§ **EXTRACT TO READ**
>> start

Our development aid has to be consistent. It has to be going on, increasing over a period of time as began under the Liberal government of which I am proud. We should do more. We have a responsibility to developing nations because every crisis that comes along, such as the environment and what is happening in the world, hits the poor a lot more than it hits those who are well off. We have a responsibility to help them.

Resumption of debate on Address in Reply March 11th, 2010

Madam Speaker, I do not think the cost of UCCB is $4 billion to $5 billion. I think it is the realm of $2.5 billion, of which, I think, somewhere in the range of half to three-quarters of a billion dollars are taxed back, so the net cost is $2 billion or less.

On housing, what we need is a national housing strategy. There was some stimulus money for it in the budget last year, which some people said was a good first step, but then the minister could not get out of the way fast enough and come running out to say, “Wait a second, this is not a strategy. This is not a long-term policy. This is a one-time thing”.

What we need is not just one-time investments in the physical infrastructure of the country, but long-term investment in the human infrastructure of Canada. Housing could be one of the things that bridges both of those areas, but we need a national strategy for housing, which I think could be part of a national strategy to combat poverty in Canada. We need a long-term strategy that commits money over a long period of time so people can plan and develop initiatives to take advantage of it.

Resumption of debate on Address in Reply March 11th, 2010

Madam Speaker, I am pleased to speak to the Speech from the Throne.

I want to acknowledge the Parliamentary Secretary to the Minister of International Cooperation who just spoke. In the time I have been a member of Parliament since 2004, he has been a distinguished and productive member of Parliament for his constituents. I wish him well as he moves along.

I am going to split my time with the very distinguished and capable hon. member for St. John's South—Mount Pearl. In a second I am going to address a question she just asked, but first, I hope members will indulge me.

We are all very proud of the Olympics. First of all, in my province of Nova Scotia, we have two winter Olympians who are both from my riding. Members may have heard of one of them, Mr. Sidney Crosby, the world's greatest hockey player.

I would suggest that if anyone is looking for role models, we have some great young athletes from Nova Scotia, people like the young Brad Cuzner, who played last night for the Cape Breton Screaming Eagles, who won in overtime against the Saint John Sea Dogs. Brad Cuzner stood up for his teammates.

It is guys like him who look up to someone like Sidney Crosby. People could not pick a better role model than Sidney Crosby. Last year he brought the Stanley Cup to Cole Harbour. Tens of thousands of people lined up to see him, and he took so much time with them.

I also want to mention our other Olympian from Dartmouth, Sarah Conrad, a freestyle snowboarder. The people in Dartmouth are so proud of Sarah. They have followed her progress. The night she competed, which I think was February 19, a crowd gathered at Dave Doolittle's pub in Dartmouth, people like Andrew Younger, the MLA for Dartmouth East; and Darren Fisher, the councillor and a big supporter of Sarah; and many of her friends.

>> end

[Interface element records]
>> start

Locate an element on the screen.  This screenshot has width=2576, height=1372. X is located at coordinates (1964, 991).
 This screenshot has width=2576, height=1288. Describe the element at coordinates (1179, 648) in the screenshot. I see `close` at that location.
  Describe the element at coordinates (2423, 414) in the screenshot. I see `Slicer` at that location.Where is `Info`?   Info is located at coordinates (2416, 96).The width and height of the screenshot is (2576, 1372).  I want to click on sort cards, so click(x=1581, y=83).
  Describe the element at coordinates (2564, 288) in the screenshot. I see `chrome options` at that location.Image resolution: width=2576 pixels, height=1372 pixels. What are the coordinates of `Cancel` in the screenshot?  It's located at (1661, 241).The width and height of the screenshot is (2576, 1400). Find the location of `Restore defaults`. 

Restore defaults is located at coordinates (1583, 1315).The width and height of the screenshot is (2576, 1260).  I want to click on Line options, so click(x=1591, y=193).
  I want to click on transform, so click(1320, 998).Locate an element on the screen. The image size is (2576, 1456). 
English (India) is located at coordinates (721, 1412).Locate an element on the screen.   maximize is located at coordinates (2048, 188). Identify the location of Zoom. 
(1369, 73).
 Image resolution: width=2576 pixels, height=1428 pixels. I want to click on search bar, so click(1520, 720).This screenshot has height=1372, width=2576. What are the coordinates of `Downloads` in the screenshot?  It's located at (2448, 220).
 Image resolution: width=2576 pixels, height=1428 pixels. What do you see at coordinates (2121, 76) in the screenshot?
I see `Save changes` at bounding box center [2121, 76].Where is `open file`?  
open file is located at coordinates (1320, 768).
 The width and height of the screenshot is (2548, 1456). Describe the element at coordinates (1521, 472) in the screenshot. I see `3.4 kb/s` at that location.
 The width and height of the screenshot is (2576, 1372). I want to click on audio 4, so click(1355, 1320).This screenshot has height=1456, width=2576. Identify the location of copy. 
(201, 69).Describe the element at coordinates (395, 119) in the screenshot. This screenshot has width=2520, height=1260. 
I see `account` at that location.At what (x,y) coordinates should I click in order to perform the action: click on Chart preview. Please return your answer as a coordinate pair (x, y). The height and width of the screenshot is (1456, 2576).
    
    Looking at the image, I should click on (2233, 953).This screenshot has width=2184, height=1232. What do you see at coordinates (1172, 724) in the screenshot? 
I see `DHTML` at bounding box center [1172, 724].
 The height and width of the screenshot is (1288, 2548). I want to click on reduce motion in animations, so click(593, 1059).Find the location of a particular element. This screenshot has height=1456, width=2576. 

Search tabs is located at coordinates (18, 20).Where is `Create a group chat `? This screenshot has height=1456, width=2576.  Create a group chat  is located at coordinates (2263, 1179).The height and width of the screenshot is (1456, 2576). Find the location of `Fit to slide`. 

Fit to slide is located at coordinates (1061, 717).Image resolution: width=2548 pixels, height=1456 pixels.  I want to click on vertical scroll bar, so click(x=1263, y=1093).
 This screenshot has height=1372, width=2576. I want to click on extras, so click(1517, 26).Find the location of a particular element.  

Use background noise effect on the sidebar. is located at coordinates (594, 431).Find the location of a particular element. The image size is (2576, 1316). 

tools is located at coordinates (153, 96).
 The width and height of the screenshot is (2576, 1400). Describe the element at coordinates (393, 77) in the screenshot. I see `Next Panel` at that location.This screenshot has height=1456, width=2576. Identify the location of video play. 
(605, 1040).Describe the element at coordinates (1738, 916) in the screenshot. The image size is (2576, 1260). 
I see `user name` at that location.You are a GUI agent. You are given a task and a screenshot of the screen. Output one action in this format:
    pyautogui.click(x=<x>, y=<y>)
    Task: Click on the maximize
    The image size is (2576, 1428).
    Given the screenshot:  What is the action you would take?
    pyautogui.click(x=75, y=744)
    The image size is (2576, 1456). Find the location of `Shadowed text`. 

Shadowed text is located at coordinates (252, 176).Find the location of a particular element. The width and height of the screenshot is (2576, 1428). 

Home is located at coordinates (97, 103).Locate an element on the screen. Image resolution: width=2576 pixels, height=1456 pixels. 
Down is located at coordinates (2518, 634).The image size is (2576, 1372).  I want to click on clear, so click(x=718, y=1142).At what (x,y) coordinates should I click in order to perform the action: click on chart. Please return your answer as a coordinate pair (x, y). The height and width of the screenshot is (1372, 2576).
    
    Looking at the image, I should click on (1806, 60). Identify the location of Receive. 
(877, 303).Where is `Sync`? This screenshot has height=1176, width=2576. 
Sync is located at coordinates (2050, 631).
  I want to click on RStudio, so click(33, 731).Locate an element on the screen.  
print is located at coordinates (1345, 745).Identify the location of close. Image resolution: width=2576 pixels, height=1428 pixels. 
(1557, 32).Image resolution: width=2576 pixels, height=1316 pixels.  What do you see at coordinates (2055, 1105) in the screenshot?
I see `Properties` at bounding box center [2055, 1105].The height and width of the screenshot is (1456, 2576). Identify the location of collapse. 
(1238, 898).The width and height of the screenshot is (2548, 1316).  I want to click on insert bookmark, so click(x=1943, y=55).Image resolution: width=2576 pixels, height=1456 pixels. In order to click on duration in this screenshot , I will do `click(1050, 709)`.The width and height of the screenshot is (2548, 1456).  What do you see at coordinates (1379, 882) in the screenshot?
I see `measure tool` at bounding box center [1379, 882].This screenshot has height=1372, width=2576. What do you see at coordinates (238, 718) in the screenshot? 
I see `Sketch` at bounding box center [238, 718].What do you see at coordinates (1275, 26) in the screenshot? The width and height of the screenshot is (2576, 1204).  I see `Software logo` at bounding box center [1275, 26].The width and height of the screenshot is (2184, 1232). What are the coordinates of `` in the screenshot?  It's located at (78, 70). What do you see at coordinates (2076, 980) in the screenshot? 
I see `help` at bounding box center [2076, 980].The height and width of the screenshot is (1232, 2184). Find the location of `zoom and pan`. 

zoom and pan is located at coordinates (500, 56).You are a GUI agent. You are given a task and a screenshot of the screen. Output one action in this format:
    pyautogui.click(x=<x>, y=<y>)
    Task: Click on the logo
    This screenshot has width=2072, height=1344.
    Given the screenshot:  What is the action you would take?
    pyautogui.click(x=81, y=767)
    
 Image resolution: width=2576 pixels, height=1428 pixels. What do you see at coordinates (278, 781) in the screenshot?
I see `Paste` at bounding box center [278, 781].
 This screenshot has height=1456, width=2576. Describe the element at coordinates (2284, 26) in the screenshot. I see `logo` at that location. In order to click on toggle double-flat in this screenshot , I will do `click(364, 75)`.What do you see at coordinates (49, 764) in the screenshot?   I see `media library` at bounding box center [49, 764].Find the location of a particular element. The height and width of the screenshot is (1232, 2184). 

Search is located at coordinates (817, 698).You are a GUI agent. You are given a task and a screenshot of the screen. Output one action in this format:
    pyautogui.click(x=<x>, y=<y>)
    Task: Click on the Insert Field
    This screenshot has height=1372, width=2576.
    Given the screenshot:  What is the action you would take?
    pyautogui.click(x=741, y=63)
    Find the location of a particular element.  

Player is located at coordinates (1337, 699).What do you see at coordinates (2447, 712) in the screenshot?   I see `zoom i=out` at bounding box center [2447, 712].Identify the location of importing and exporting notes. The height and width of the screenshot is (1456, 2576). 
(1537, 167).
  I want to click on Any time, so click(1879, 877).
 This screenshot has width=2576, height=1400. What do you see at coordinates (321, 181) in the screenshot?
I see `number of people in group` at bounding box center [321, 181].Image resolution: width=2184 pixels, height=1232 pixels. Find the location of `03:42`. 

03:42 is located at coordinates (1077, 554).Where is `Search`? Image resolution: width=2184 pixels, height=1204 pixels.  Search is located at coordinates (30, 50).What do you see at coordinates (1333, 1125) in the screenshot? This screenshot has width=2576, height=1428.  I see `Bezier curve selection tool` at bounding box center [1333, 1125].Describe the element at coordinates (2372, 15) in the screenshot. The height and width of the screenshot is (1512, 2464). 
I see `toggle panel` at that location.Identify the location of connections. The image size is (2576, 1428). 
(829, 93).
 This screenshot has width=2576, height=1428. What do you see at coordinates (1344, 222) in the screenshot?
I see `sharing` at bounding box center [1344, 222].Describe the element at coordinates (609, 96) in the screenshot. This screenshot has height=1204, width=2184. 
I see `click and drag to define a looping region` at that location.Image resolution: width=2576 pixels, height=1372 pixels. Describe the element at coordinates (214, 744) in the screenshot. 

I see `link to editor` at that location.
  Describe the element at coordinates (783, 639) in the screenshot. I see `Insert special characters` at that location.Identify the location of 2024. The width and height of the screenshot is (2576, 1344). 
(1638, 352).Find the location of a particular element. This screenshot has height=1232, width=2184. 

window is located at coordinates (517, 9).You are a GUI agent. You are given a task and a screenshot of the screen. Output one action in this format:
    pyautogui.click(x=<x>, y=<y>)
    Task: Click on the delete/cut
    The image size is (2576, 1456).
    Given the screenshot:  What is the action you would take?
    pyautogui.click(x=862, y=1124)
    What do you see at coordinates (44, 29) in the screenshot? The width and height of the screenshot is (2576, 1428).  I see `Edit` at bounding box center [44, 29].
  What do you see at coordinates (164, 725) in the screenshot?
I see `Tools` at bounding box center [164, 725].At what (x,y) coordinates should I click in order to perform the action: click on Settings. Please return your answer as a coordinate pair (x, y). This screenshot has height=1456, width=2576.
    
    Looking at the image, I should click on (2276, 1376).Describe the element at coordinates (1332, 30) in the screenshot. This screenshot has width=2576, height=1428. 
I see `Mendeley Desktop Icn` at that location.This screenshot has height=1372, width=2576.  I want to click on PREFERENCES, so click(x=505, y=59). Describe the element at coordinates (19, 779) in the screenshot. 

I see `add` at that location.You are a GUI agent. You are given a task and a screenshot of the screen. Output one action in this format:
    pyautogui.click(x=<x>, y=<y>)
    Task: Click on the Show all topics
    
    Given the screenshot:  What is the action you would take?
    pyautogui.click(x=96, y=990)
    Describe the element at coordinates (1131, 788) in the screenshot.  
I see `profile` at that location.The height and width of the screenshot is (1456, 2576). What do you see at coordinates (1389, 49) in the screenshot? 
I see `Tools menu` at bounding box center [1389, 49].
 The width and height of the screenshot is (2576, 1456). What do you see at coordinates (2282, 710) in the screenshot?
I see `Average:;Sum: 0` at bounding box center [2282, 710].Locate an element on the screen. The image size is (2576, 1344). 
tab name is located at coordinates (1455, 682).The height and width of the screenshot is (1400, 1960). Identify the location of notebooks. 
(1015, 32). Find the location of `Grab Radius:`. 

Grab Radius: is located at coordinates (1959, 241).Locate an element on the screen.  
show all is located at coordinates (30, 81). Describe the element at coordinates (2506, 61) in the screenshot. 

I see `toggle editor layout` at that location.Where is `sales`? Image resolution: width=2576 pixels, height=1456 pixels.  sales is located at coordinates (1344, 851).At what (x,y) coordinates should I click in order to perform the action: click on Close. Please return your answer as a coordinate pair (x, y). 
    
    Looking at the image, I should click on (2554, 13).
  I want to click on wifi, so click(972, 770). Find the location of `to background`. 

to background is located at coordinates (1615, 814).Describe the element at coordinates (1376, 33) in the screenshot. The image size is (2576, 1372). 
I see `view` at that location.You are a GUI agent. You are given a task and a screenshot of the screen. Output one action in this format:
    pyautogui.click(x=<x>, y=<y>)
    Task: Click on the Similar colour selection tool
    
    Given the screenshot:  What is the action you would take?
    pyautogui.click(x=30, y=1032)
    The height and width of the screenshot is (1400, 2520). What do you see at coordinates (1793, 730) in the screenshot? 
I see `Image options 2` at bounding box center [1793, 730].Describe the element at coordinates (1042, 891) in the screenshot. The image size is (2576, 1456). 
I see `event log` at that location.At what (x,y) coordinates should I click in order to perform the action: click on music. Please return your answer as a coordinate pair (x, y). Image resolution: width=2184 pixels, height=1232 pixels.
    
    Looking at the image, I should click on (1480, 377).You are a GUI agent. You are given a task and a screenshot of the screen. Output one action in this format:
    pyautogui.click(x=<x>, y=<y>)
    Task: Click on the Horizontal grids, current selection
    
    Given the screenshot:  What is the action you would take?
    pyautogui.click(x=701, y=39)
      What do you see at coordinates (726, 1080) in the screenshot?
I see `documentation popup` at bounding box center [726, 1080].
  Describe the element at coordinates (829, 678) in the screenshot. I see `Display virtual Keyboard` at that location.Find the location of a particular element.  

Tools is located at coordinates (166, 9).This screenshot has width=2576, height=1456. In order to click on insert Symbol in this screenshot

>> end

§ **TASKS TO PERFORM**
A) Write out the part of the parliamentary debate excerpt starting at "I would suggest" and ending at "for his teammates.".
B) Decide whether each statement agrees with the parliamentary debate excerpt, answering yes or no and quoting the words that settle it: (i) The speaker believes the cost of UCCB is $4 billion to $5 billion. (ii) Both of the Nova Scotia winter Olympians the speaker mentions come from the speaker's riding. (iii) Sarah Conrad competes as a figure skater.
The rows have no connection to the text.

§ **FULL SOLUTIONS**
A)
I would suggest that if anyone is looking for role models, we have some great young athletes from Nova Scotia, people like the young Brad Cuzner, who played last night for the Cape Breton Screaming Eagles, who won in overtime against the Saint John Sea Dogs. Brad Cuzner stood up for his teammates.

B)
(i) No: "I do not think the cost of UCCB is $4 billion to $5 billion."
(ii) Yes: "we have two winter Olympians who are both from my riding."
(iii) No: "Sarah Conrad, a freestyle snowboarder."